Since coming to Indonesia in September, I’ve been connecting with and learning from university lecturers and students, teachers and young people in elementary, junior high, and senior high school classrooms, fanfiction writers, pre-service teachers, policy academy instructors, concerned parents, literacy researchers and more – and when I tell them that I study young people’s digital literacies, Indonesians most often share their fears about technology. Rarely do they acknowledge the learning and creation potential of the devices they carry, until I prompt them to consider otherwise.
Everywhere I go, Indonesian educators at all levels express concerns about the “Era 4.0” and disruption caused by technology. They express fear about putting devices into children’s hands, exposing them to harmful content, addictive applications, and toxic or useless social media tools. And, we are already starting to see repeated worries about hoaxes emerge in the early review of our survey data as secondary students most often cite that as an example of what they like least about technology.
The message I share in the talks I’ve been giving at universities throughout Indonesia is more empowering and hopeful. I illustrate how young people in my research, and that of many others, harness technology’s potential to create new opportunities in their lives. I do some disrupting of my own, offering an alternative understanding to the common myth that their students are “digital natives” who do not need explicit instruction about how to tap into this potential. I share examples of educators making meaningful connections between students’ interest-driven digital practices and school curriculum mandates.
Drawing Inspiration from a Young Man in Yogyakarta
Sharing this message and continuing to conduct digital literacies research and offer professional learning for educators became even more important to me after a brave young man stood up to ask me a question at a recent talk. I was speaking to faculty and students in the International Program of the Faculty of Law at Universitas Islam Indonesia in Yogyakarta last week, delivering my evolving message to explain what I mean by digital literacies as social practices, and showing what it looks like in my own teaching back at the University of Rochester. During the question and answer session, after exchanges with four lecturers, I encouraged students to ask their questions, and one young man way in the back stood up and took the microphone. I knew this was going to be a very different exchange when he began by saying: “Miss, Indonesians are taught to follow… We don’t create, we just look and like. I don’t know how to do what you’re suggesting.” He went on to deliver an impassioned message of feeling unsure about his own identity as an “Indonesian boy who doesn’t know who I am or what that means.” He told me he was “not unique…there’s nothing special about me…nothing special about Indonesia.” As he got emotional, I too choked up. I knew I couldn’t stay up on the stage and answer him from such a distance. I stepped down and put myself right next to him to have a conversation that, though into microphones, was really about facilitating a human connection between the two of us. I applauded his courage and explained to him how valuable and unique he really was, and what his question meant to me as inspiration for the work that I’m called to do here in Indonesia.

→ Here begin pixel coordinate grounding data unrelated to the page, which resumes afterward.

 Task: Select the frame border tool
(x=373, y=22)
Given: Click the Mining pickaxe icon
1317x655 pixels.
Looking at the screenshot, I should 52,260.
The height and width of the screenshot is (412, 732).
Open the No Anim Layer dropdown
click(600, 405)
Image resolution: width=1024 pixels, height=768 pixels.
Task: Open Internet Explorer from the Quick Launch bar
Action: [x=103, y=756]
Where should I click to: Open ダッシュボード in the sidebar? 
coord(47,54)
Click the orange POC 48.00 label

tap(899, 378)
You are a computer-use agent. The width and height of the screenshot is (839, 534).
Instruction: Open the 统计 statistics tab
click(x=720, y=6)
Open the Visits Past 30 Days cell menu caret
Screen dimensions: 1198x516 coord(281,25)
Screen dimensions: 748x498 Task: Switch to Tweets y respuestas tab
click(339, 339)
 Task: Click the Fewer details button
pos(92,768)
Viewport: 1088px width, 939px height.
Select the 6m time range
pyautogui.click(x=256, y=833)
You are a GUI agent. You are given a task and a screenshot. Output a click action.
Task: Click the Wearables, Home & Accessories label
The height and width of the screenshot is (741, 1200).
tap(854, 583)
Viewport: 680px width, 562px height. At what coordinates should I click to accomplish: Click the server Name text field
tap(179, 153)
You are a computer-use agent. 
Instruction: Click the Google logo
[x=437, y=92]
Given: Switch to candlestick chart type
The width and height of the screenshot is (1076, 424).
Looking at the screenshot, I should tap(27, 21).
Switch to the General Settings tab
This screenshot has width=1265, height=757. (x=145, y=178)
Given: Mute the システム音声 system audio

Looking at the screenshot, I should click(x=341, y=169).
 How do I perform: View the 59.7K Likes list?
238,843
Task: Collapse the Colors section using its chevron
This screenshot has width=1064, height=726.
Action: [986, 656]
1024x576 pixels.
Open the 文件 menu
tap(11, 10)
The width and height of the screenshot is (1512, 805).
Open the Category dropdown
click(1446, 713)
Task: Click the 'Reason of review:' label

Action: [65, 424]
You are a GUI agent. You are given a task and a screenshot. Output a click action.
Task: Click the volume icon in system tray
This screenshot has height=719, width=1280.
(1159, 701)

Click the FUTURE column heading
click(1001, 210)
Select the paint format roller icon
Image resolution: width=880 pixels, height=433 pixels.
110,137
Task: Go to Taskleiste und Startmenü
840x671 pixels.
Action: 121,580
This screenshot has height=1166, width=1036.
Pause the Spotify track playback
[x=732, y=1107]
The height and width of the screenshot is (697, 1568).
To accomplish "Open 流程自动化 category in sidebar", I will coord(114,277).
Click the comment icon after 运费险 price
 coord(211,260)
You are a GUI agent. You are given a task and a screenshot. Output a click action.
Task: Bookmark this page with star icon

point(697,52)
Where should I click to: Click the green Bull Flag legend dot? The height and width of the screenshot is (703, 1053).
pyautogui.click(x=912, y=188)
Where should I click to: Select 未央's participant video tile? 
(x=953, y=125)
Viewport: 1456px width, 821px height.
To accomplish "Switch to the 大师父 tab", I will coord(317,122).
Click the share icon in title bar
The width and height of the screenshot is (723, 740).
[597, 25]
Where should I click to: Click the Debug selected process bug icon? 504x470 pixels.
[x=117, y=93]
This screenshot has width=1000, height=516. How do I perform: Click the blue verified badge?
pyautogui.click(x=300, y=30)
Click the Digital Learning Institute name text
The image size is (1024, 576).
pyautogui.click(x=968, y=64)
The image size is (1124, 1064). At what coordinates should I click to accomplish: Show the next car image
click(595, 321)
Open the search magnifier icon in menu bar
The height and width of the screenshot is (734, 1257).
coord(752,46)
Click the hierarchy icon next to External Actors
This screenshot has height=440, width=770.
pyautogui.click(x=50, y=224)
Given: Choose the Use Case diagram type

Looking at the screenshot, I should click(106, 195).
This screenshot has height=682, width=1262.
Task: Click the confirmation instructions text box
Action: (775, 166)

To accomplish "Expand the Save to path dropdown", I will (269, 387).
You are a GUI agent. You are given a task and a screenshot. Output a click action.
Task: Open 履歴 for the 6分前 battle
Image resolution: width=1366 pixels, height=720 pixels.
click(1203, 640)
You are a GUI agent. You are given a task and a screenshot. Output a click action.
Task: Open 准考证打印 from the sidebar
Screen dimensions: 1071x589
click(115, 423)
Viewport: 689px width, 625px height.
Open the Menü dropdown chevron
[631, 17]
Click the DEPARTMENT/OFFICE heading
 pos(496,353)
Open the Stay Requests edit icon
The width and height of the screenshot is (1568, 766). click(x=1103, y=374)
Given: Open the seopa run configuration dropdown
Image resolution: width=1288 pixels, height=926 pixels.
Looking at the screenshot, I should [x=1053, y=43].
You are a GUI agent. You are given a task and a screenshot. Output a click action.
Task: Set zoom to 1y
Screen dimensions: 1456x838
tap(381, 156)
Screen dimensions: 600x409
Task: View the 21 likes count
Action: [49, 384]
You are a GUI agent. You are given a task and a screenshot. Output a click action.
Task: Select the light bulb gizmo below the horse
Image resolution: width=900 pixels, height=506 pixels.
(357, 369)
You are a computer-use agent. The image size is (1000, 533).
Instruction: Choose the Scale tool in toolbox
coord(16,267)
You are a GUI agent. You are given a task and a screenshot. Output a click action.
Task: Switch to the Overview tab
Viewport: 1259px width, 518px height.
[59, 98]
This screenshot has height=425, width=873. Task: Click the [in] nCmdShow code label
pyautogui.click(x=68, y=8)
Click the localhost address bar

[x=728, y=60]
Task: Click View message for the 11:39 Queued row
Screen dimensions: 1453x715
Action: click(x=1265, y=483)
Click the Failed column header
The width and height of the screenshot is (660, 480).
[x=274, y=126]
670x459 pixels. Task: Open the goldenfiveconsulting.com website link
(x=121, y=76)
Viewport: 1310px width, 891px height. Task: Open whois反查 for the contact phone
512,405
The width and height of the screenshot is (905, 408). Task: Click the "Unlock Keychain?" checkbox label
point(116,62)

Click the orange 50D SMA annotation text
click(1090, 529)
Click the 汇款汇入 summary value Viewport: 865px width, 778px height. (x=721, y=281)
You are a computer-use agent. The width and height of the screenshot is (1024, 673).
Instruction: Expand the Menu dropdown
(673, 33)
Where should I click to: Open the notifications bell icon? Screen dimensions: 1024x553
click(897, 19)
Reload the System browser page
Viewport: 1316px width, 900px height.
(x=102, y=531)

After connecting with this young man and honoring his concerns, I turned to the audience with a message that the phones they carry everywhere they go and use to post selfies to Instagram, stream media content, chat on WhatsApp, and check the news – those phones give them amazing power to let the world know what’s happening here in this vast, diverse, and beautiful country. Those phones give them access to information. They can be used as tools to find and communicate with mentors, collaborators, friends, and allies. I encouraged them to reconsider their apps, particularly social media, as tools that allow them to create, edit, share, and publish in a variety of modes, using words, images, video, sound, and more to express themselves and produce important (counter)narratives that push back on other’s limited understanding of the people and culture of Indonesia. Those phones, and other internet-connected technologies, are powerful learning and creation tools.
There’s important work to be done here in Indonesia, and I am very interested in continuing to collaborate with researchers, teachers, students, and policy makers in the coming years to see how we might be able to tap into the potential that digital technologies have to create meaningful educational opportunities for Indonesians. I, like many other educators I speak with, am encouraged by the message that the new Minister of Education and Culture, Nadiem Makariem, delivered last month for Teacher’s Day. Though his speech was brief, it was well received for seeming to have a vision that might go a long way to addressing the concerns of the young man I met last week. I appreciated when he encouraged teachers to: “Invite classes to discuss, not just listen. Provide opportunities for students to teach in class…Find a talent in students who lack confidence.” I’m interested in seeing how his leadership might open doors for innovation in Indonesian educational contexts.